[Stored entries]
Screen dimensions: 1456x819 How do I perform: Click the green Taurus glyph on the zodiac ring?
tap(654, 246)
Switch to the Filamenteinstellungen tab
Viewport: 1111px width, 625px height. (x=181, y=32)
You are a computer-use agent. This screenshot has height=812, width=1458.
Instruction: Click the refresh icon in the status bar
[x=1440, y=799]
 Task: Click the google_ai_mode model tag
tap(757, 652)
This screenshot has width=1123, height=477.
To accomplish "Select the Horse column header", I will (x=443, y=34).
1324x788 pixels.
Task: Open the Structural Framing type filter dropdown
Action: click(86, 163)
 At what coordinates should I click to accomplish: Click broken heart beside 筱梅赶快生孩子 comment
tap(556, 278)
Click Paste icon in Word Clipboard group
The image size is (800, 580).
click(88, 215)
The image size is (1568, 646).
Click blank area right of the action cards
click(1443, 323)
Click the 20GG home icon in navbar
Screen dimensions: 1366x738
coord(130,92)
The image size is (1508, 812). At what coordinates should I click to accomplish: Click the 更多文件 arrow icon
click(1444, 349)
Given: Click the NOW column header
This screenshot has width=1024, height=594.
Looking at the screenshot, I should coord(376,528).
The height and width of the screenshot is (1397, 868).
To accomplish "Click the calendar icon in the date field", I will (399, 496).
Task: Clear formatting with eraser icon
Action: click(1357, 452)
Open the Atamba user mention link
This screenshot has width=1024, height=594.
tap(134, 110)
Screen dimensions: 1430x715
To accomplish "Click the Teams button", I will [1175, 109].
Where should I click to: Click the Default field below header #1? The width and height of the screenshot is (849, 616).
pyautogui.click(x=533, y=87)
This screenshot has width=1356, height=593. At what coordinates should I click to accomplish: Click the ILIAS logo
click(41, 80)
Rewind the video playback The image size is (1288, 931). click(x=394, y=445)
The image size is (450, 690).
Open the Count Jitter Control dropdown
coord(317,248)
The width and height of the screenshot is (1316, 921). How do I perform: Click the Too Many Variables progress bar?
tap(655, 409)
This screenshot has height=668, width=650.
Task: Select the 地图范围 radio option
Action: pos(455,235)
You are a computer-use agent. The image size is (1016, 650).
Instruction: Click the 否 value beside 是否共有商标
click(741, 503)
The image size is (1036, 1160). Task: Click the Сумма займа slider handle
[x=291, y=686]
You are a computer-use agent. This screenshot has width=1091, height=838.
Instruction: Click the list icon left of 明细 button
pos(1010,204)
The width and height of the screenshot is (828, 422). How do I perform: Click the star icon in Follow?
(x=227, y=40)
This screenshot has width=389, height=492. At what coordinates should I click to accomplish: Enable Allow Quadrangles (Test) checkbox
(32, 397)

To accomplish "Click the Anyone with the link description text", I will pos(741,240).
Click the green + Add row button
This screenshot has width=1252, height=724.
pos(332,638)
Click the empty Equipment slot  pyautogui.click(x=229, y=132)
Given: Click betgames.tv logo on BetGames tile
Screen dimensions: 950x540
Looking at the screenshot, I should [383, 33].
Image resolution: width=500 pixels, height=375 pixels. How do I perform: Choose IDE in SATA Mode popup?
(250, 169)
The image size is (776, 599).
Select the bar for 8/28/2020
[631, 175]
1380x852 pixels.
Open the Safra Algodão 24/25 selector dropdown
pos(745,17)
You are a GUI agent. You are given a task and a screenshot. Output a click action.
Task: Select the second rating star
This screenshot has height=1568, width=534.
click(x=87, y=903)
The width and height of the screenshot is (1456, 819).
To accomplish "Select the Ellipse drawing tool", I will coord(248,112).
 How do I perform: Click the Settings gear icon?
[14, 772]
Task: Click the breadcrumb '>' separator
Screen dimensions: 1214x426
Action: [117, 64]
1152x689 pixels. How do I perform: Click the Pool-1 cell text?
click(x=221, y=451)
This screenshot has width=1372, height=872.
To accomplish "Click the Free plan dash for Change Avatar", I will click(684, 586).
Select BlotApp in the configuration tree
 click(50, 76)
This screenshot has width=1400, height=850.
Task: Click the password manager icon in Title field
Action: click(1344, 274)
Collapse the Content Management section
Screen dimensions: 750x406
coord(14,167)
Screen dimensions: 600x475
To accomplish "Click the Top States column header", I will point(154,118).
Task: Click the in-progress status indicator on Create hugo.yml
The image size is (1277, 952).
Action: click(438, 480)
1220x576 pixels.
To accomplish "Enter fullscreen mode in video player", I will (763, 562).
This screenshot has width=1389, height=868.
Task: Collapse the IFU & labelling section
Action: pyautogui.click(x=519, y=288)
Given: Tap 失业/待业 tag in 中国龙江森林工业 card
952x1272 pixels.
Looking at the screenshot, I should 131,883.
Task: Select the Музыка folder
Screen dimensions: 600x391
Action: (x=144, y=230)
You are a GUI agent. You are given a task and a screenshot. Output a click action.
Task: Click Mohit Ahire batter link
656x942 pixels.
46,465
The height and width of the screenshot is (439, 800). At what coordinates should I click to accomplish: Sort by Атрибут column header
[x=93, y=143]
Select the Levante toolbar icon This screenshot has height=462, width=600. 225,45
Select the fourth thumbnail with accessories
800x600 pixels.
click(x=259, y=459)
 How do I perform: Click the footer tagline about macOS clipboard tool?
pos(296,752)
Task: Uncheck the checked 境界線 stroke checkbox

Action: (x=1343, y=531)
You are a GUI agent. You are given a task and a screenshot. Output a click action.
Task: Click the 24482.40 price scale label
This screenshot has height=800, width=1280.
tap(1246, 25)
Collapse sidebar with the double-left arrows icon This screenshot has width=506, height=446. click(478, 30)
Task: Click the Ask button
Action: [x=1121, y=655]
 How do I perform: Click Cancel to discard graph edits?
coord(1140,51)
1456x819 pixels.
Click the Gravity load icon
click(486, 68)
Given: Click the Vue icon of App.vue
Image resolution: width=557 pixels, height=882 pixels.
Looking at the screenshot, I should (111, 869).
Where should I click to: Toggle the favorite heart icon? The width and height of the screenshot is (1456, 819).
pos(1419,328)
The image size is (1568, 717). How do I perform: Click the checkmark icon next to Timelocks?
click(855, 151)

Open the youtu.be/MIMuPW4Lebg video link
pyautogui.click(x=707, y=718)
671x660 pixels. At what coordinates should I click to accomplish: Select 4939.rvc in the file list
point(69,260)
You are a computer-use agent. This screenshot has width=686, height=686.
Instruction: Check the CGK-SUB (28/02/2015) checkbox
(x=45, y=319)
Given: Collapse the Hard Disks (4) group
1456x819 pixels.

_REQUEST_: Reproduce the entries between the lines holding "Click the green + Add row button" and "click(x=87, y=903)", inclusive, with "Equipment" renamed to "Inventory" and everything else left unchanged.

_THE OUTPUT_:
Click the green + Add row button
This screenshot has width=1252, height=724.
pos(332,638)
Click the empty Inventory slot  pyautogui.click(x=229, y=132)
Given: Click betgames.tv logo on BetGames tile
Screen dimensions: 950x540
Looking at the screenshot, I should [383, 33].
Image resolution: width=500 pixels, height=375 pixels. How do I perform: Choose IDE in SATA Mode popup?
(250, 169)
The image size is (776, 599).
Select the bar for 8/28/2020
[631, 175]
1380x852 pixels.
Open the Safra Algodão 24/25 selector dropdown
pos(745,17)
You are a GUI agent. You are given a task and a screenshot. Output a click action.
Task: Select the second rating star
This screenshot has height=1568, width=534.
click(x=87, y=903)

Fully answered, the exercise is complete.